Many marketers working within the IT and telecoms sector believe that the UK economy has come ‘back from the brink’, according to the Chartered Institute of Marketing’s latest Marketing Trends Survey (Spring 2009).
Although a slightly smaller proportion say that the economy will improve in the next 12 months (29%) than say it will get worse (32%), this is nevertheless a significant improvement from the last survey six months ago.
The survey, conducted for The Institute by Ipsos MORI, reveals that when considering their own organisation’s prospects, views are also relatively bullish. IT marketers are most likely to say that business for their organisation will improve in the next 12 months (40%) compared with other sectors.
Their views are therefore above the overall average (35%), and are noticeably improved from the figures in Autumn 2008 (29%).
Despite this general improvement, views about their organisations’ expected sales performance for this financial year are less encouraging.
The mean sales performance for technology/telecoms organisations is barely above zero (+0.6%). This is significantly lower than in autumn 2008, when marketers in these sectors were the most positive about their sales performance (+5.2%) and perhaps reflect the impact of the recession on sales.
Nevertheless, this expected sales performance is not unusual and is similar to overall average (+0.7%).
Nearly three-fifths (57%) of IT marketers now say that they believe their sales plan is “challenging”. This is slightly higher than the overall average (53%) but is broadly unchanged from the previous wave (58%).
Interestingly over two-thirds (68%) of IT marketers working in the sector feel that marketing is viewed as a ‘high priority’ within their company’s business strategy.

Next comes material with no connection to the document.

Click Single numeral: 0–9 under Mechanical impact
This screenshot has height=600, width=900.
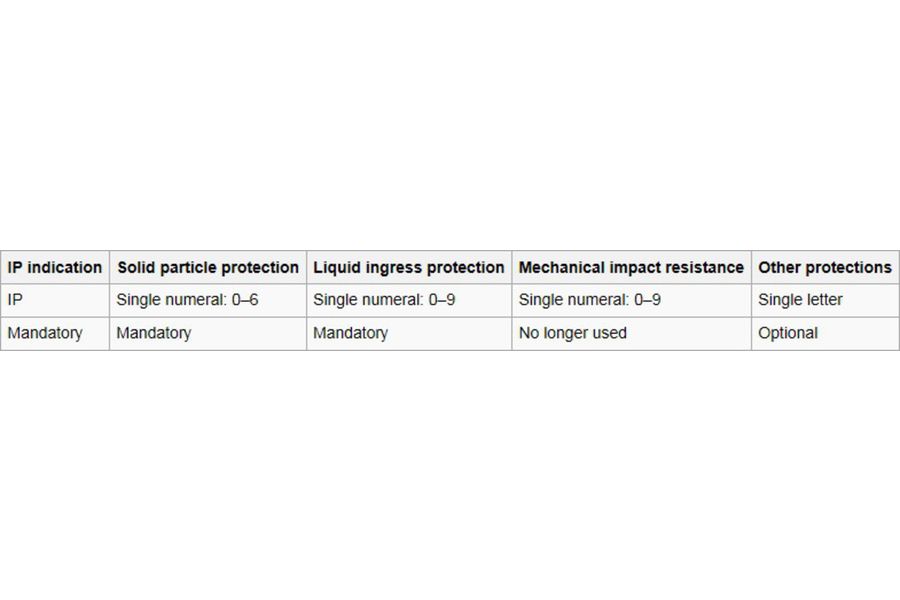coord(631,300)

This is the highest proportion across all sectors (on average, 57% of marketers say marketing is a ‘high priority’) and is unchanged from six months ago.
There is a correspondingly higher proportion of companies in this sector with marketing functions on their Board, compared with organisations in other sectors (55% versus 42% overall).

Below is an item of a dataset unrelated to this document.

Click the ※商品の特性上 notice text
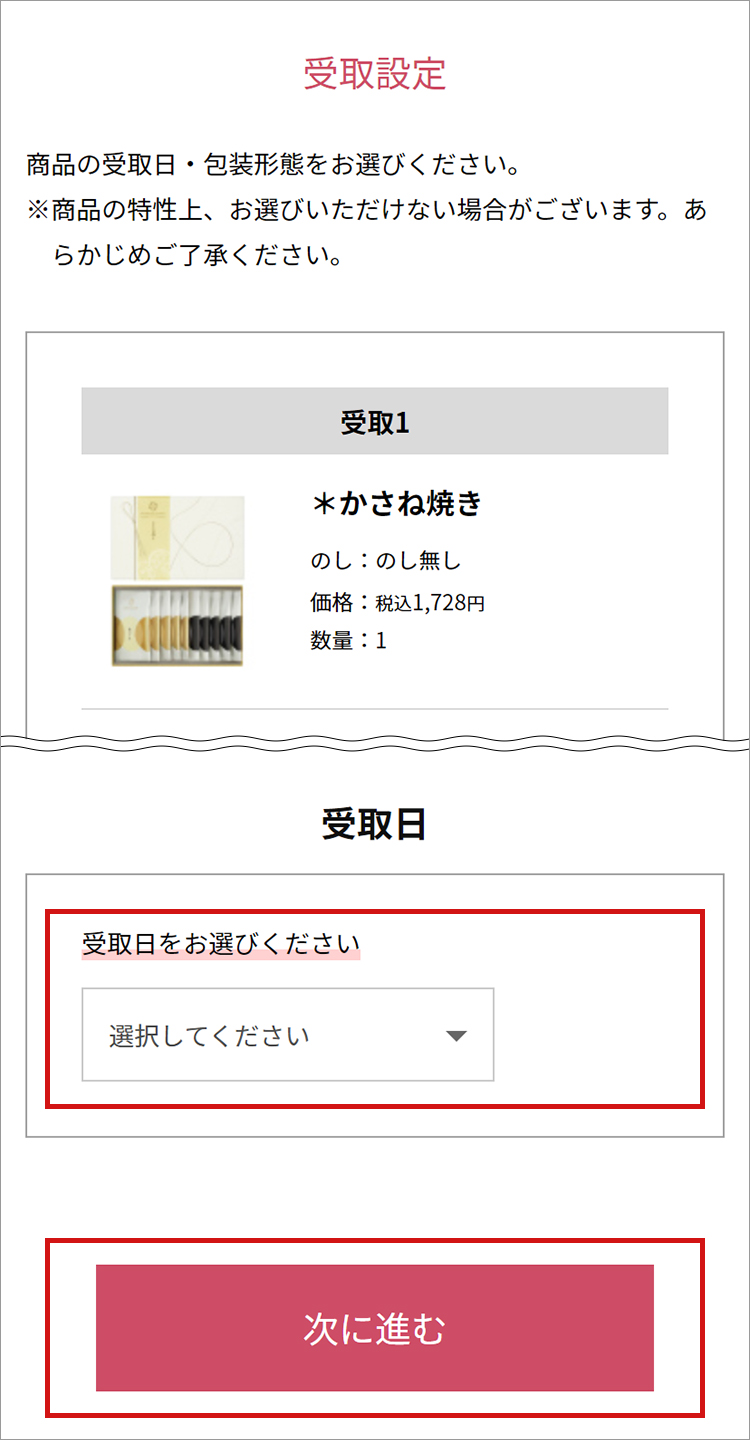The width and height of the screenshot is (750, 1440). pos(366,211)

However concerns about job security are greatest among technology and telecoms marketers. Close to half (45%) say they are worried about losing their job over the next 12 months, which is higher than any other sector.
Director of research and professional development at The Chartered Institute of Marketing, David Thorp, said, “Despite fears over the economy and job prospects for the rest of 2009, it is clear that we are turning a corner in IT marketers’ confidence about the future and their own business operations.
“For now, marketers are wisely concentrating their promotional spend in the most effective activities, and as we move into 2010, I’m convinced this more professional approach will stand them in good stead when the economy recovers.”